— GOAL OF THE EXERCISE —
Please print the rows word for word, starting with the row that contains "You are a GUI" and going on through the row that contains "This screenshot has width=1497, height=812.". Leave the pictures out.

— MATERIALS PROVIDED —
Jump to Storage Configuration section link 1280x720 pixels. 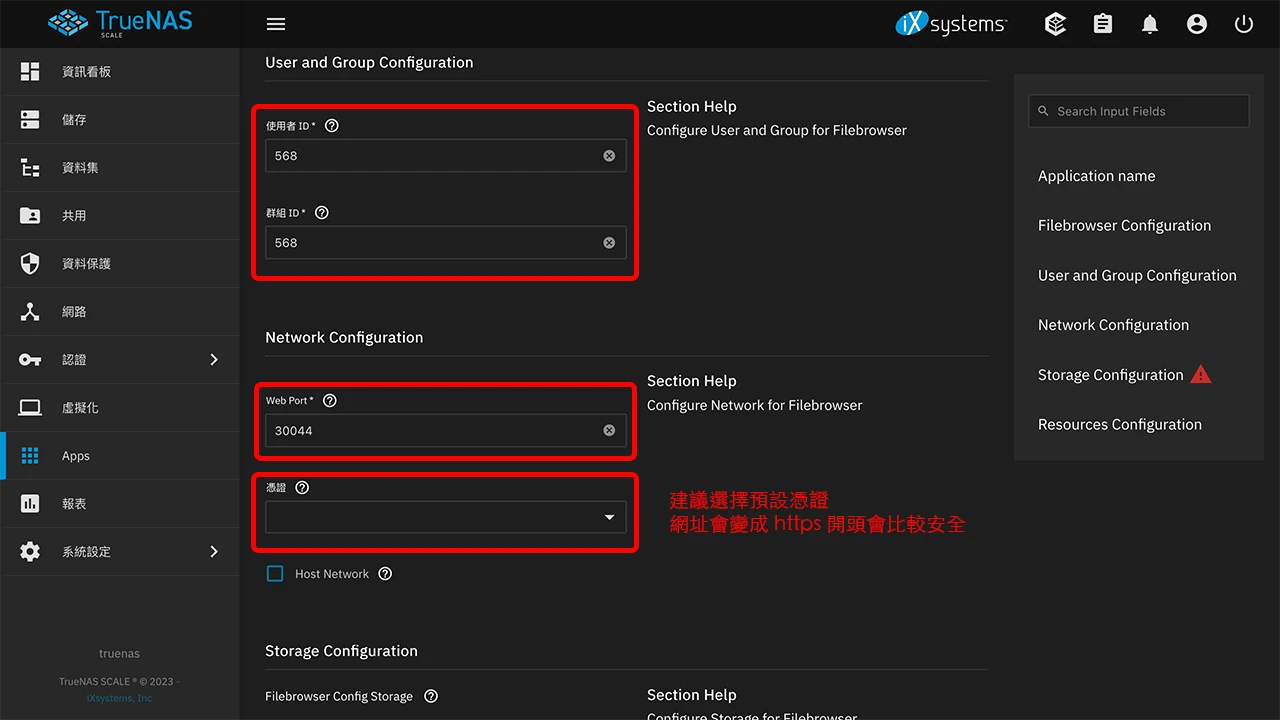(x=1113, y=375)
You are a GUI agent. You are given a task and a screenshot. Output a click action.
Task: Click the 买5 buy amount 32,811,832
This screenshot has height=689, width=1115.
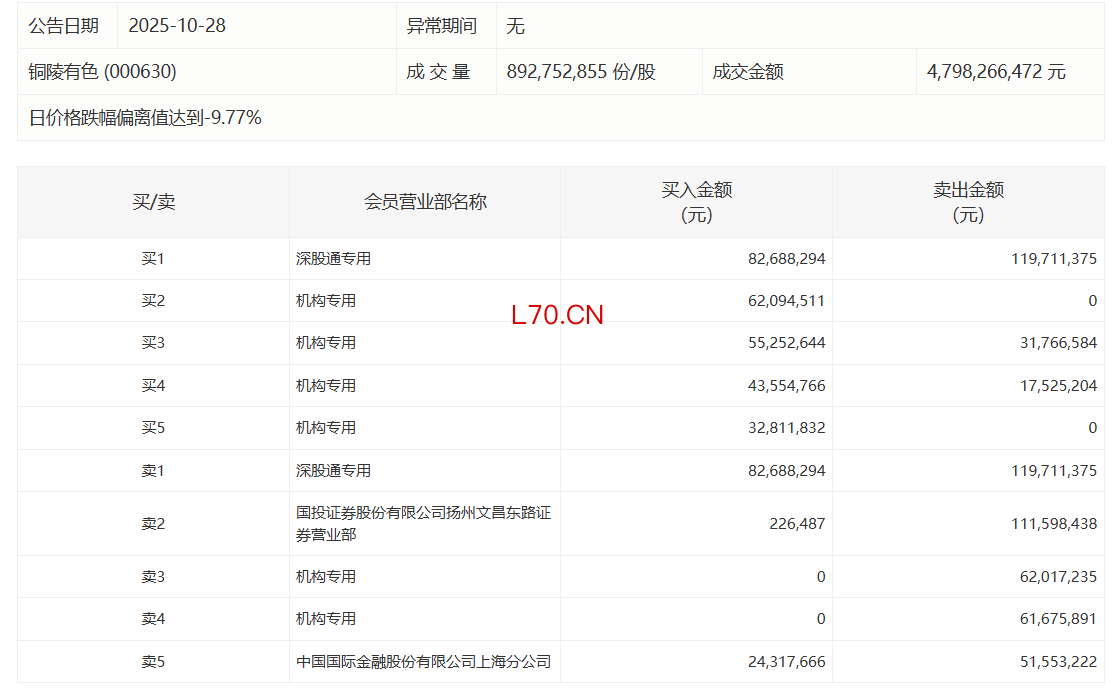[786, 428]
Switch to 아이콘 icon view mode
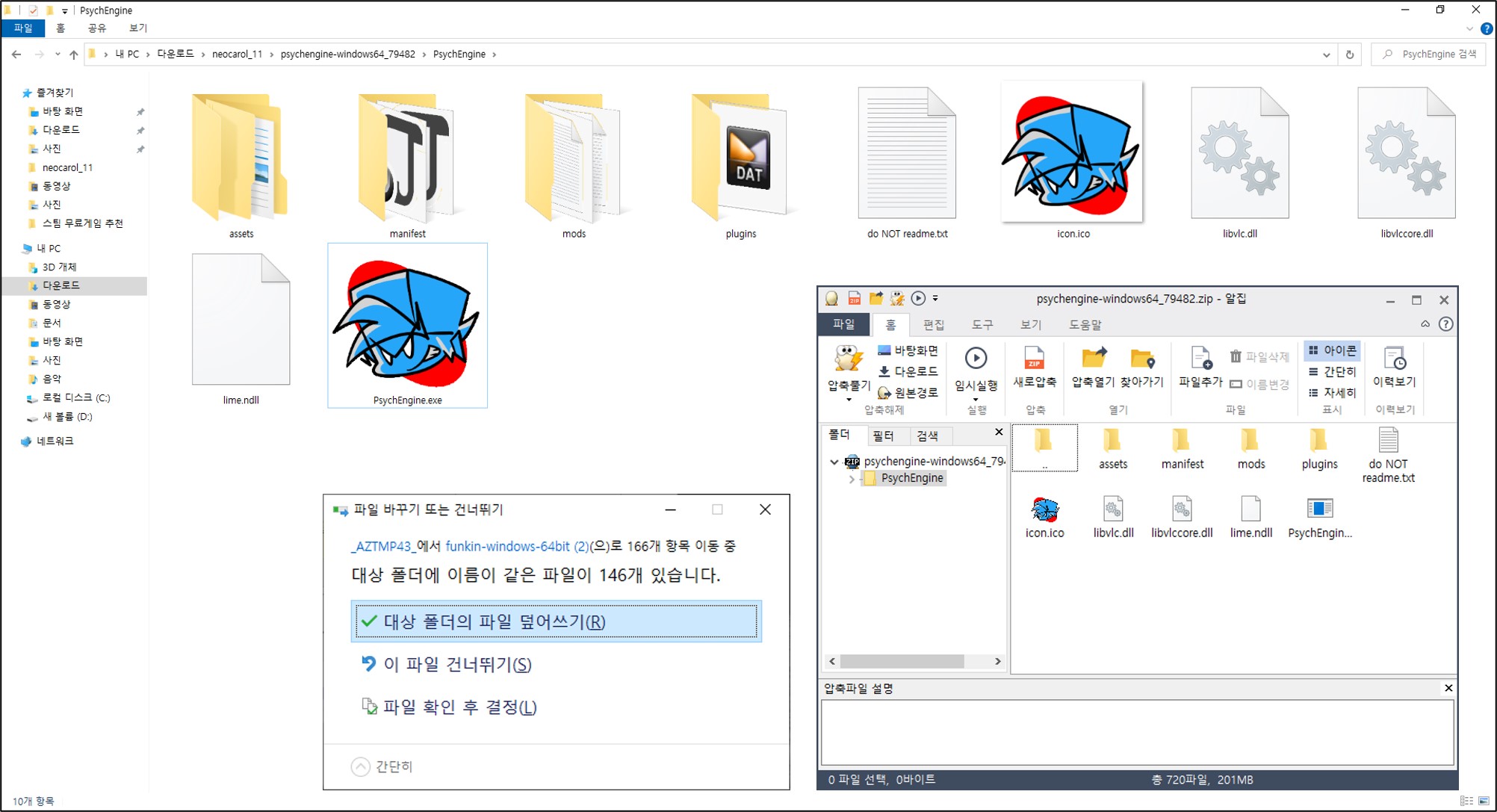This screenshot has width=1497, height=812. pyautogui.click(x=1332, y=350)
--
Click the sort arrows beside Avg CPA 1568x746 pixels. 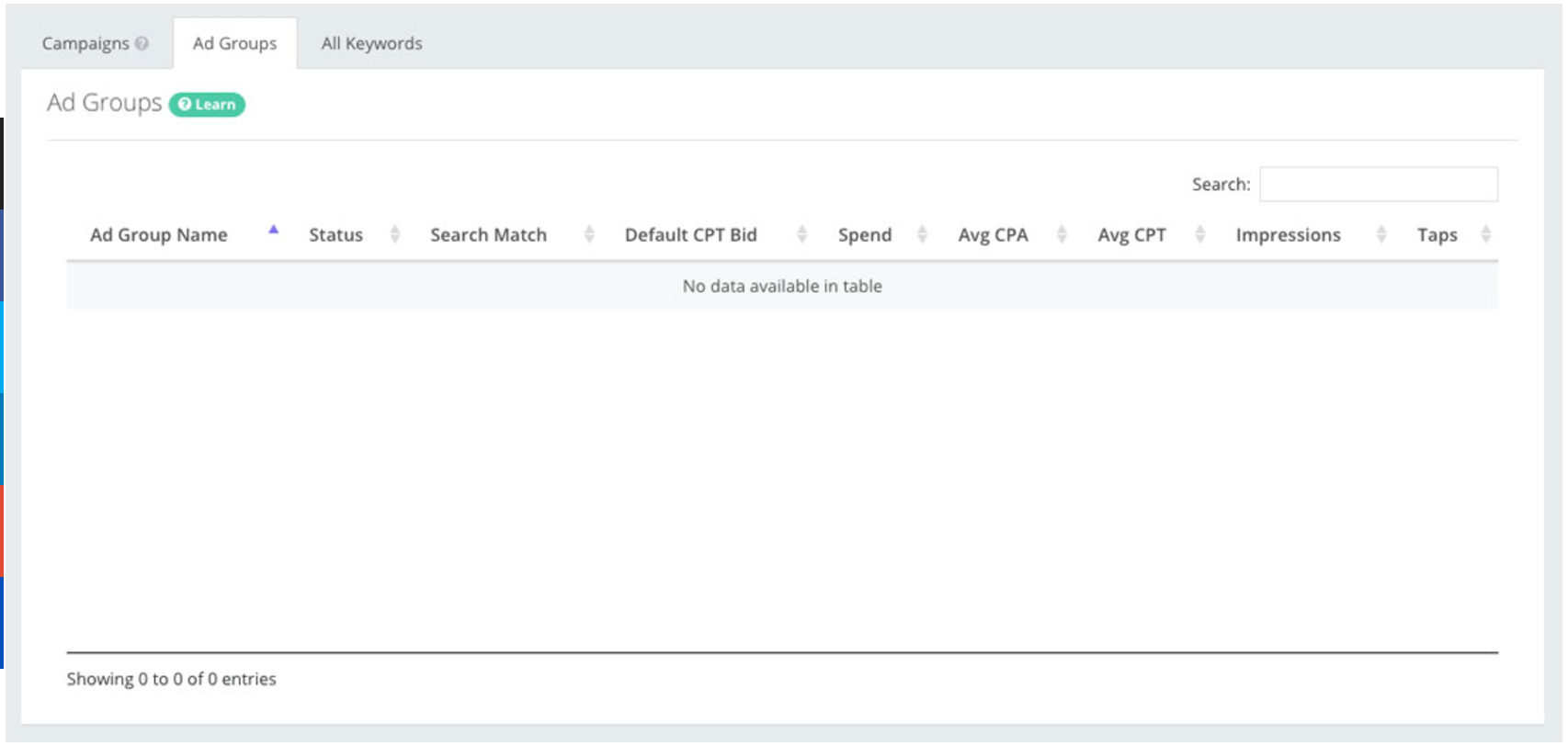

— WRITTEN RESPONSE —
You are a GUI agent. You are given a task and a screenshot. Output a click action.
Task: Click the 买5 buy amount 32,811,832
This screenshot has height=689, width=1115.
[786, 428]
Switch to 아이콘 icon view mode
This screenshot has width=1497, height=812. pyautogui.click(x=1332, y=350)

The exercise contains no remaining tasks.